Tony Gareri had worked in the family business, Roma Moulding for 12 years. Established in 1984, Roma Moulding had carved a reputation as North America’s premier manufacturer of hand crafted custom picture frames and had thrived through several economic downturns. 


However, in 2008, the wordwide financial economic downturn had affected the company to the extent that sales had plummeted by more than 30% and Gareri was losing his passion for the business. He had lost interest in his employees, not caring what they had to say and giving little thought to what inspired them. As a result, staff turnover hit an all time high and Gareri realised that something would need to change if the business were to survive not only the recession, but also his detrimental leadership style.


It all started when he began to read a book by Tony Hsieh, ‘Delivering Happiness’ about the culture that Hsieh developed at, a gold standard in the area of customer service. He also credits Carmine Gallo’s book ‘The Apple Experience’ for his change in attitude and the resulting reinvention of the company culture at Roma Moulding. 


His plan was to build a culture that placed a premium on happiness, believing “if you build a happy workplace with an inspiring mission, the greatest people will want to work there.” Three years into a five year plan, sales have rebounded by 25 percent and the company has been named the 2014 Business of the Year by a local Chamber of Commerce. 

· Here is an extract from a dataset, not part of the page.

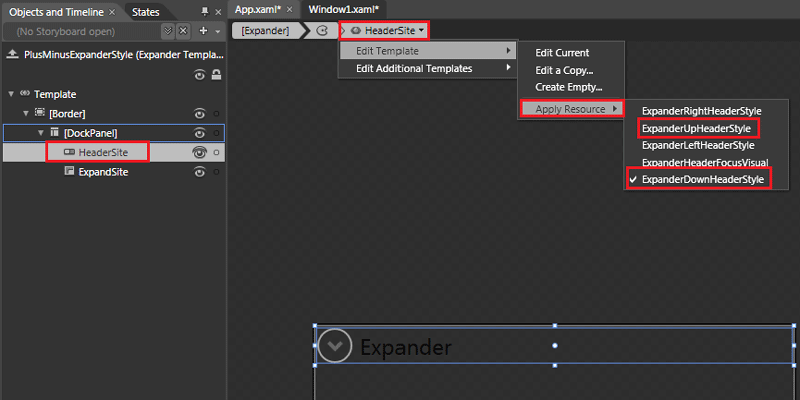
Task: Click the pin icon in the Objects panel
Action: coord(205,12)
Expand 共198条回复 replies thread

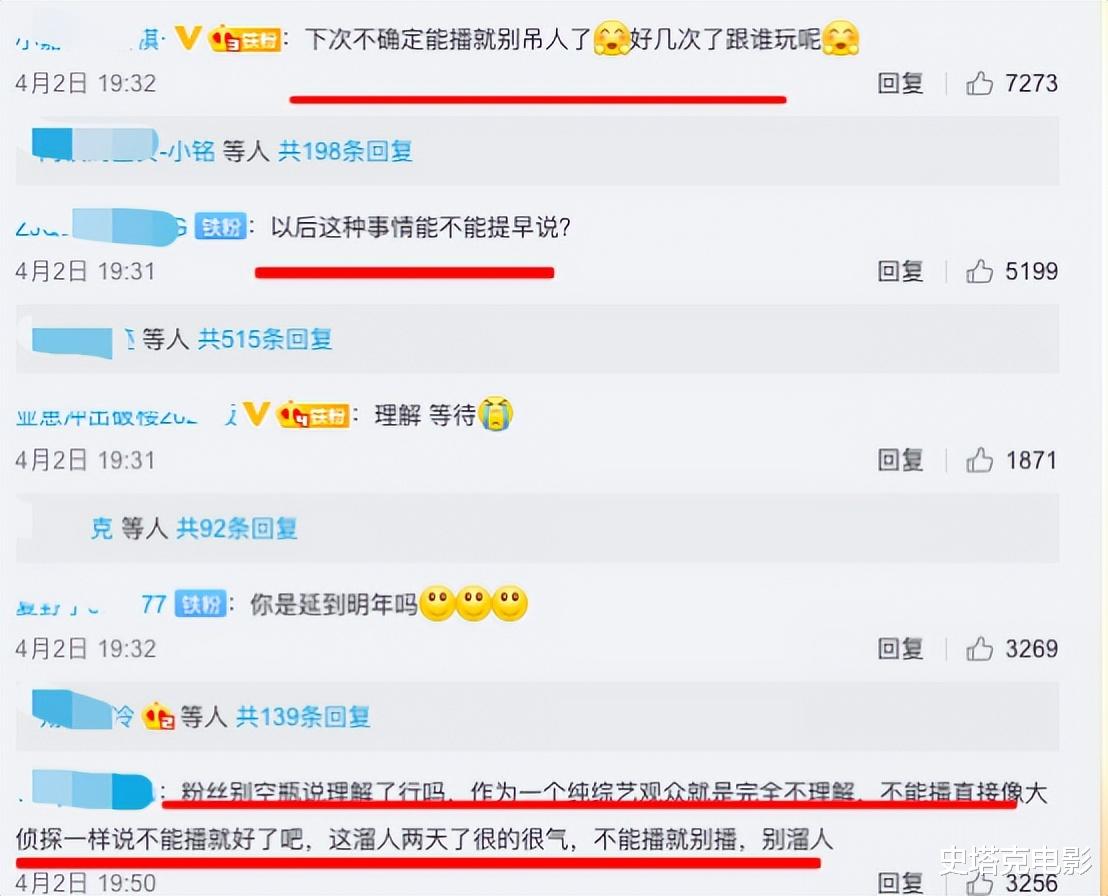coord(345,151)
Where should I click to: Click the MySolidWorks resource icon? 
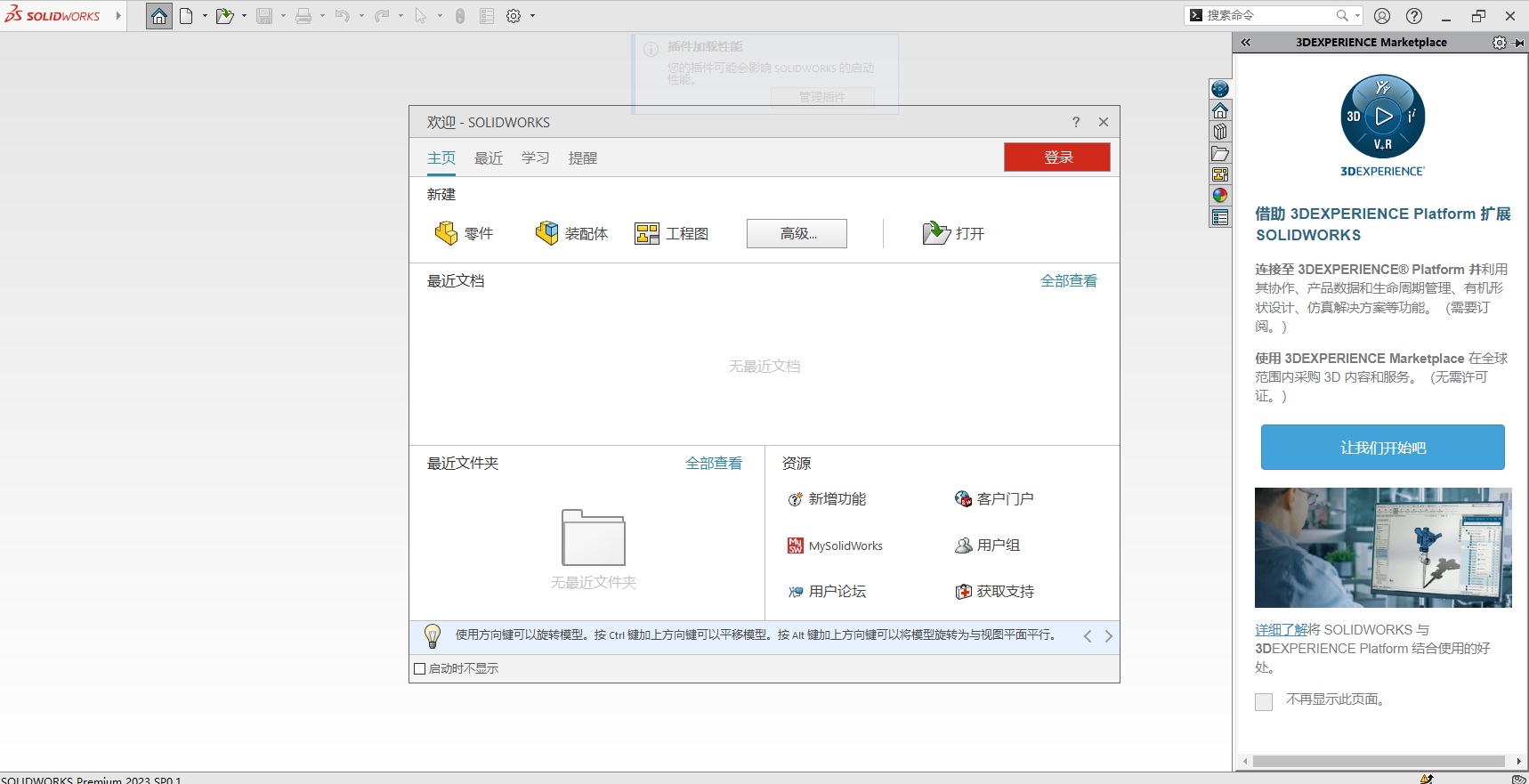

The steps Gareri took to rebuild the business were simple, yet inspiring. His focus on a bold inspirational vision is what set everything into action, attracting the best people into  a business where workplace happiness is considered a right and not a privilege. This mantra is injected into every aspect of the company’s culture. 


It was also about hiring the best people, the ‘A’ players who think and work differently and love what they do. Finding the right people was one part of the process, more difficult was creating an exit plan for those who did not fit with the  new vision of the company. 


Other crucial steps taken by Gareri included creating a set of core values, in conjunction with his employees, which would guide the business and help it to achieve its goals. Changing the physical space into an open plan environment was the next step in the plan, as was the creation of ‘wow’ moments, where the entire team was challenged to wow their partners and their customers, going the extra mile to surprise and deliver. Ultimately, the culture is one where hard work shouldn’t hurt and where having fun and spreading happiness is just as important as delivering results. 


For those of us more ‘wowed’ by bottom line results than the feel good factor, consider this: the company’s recruitment costs have decreased from $43 000 to $1 2000 (is this $1 200 or $12 000?) in just one year. “When you have a magical culture, you tend to attract the right people,” says Aman Randhawa , Roma’s Chief Happiness Relations Officer. 


Says Gareri, “The product is the experience. If you’re doing something you deeply love, with people you love, driven by a purpose and led with passion, greatness will come.”